TASK STATEMENT — Put the lines of the material below into a numbered list, starting at the line that contains "Expand the second alarm row details" and ending at the line that contains "coord(278,251)", with blank lines and pictures left out.

● ● ● ● ●

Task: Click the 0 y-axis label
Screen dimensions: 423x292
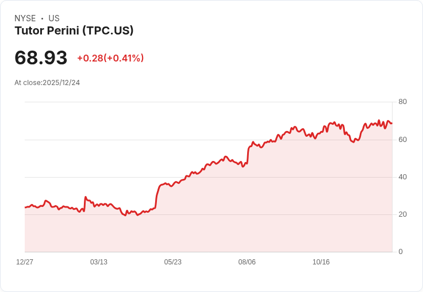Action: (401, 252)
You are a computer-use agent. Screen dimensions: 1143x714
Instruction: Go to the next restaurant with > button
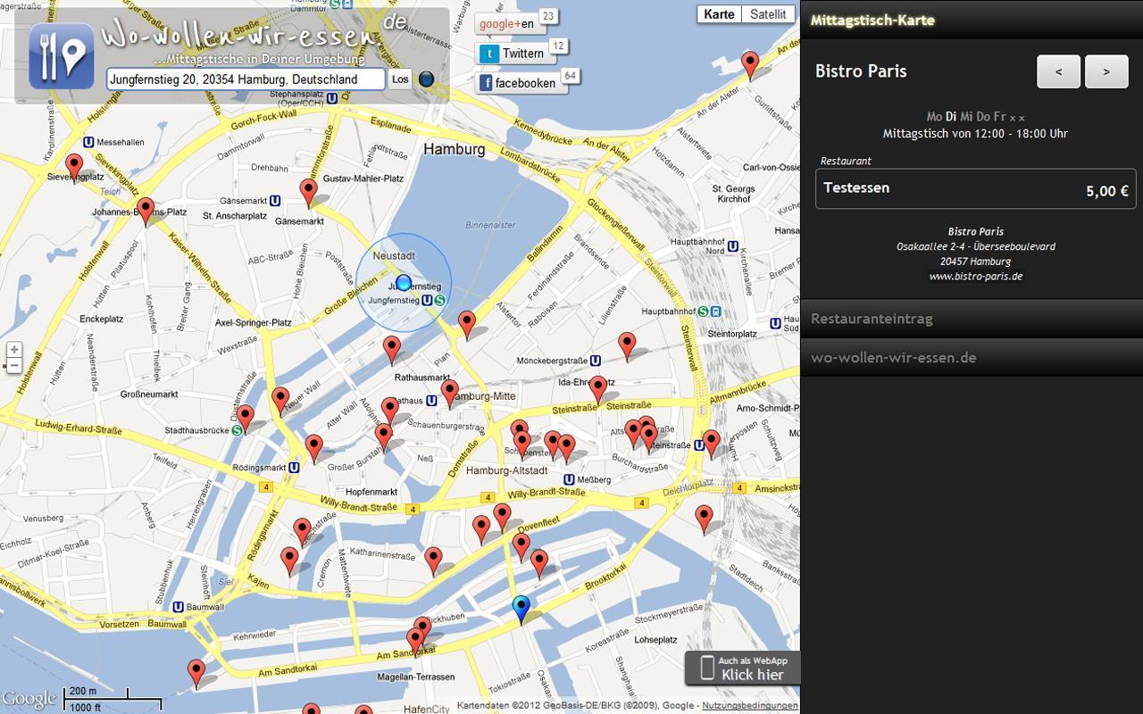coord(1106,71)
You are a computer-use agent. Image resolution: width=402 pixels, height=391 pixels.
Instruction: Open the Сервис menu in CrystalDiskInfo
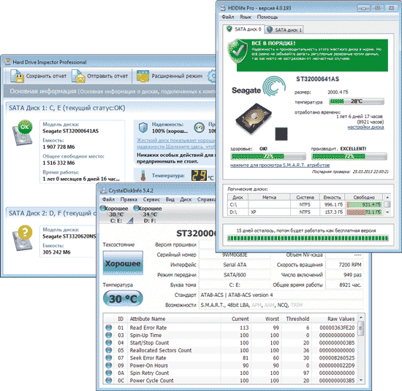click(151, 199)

● ● ● ● ●

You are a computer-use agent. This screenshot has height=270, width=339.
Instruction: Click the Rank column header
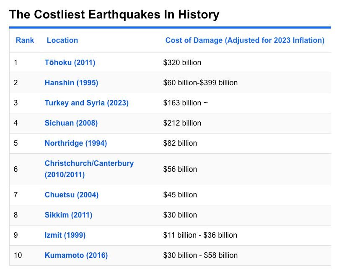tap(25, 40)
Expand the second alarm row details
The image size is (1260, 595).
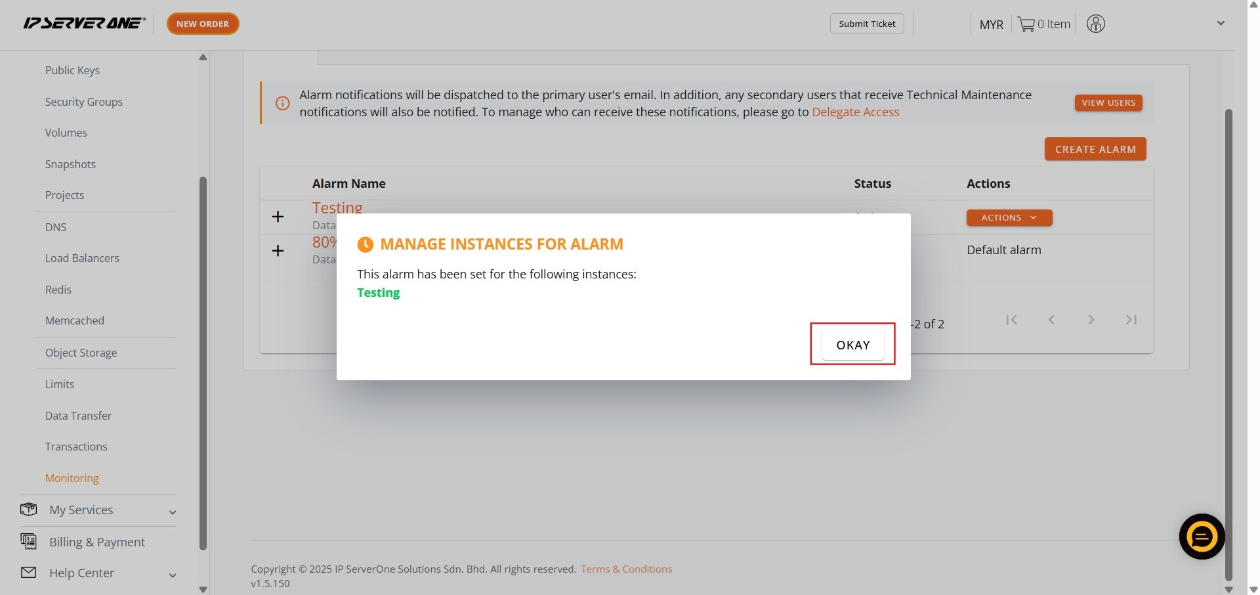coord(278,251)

● ● ● ● ●

ANSWER TO THE PROBLEM —
1. Expand the second alarm row details
2. The image size is (1260, 595).
3. coord(278,251)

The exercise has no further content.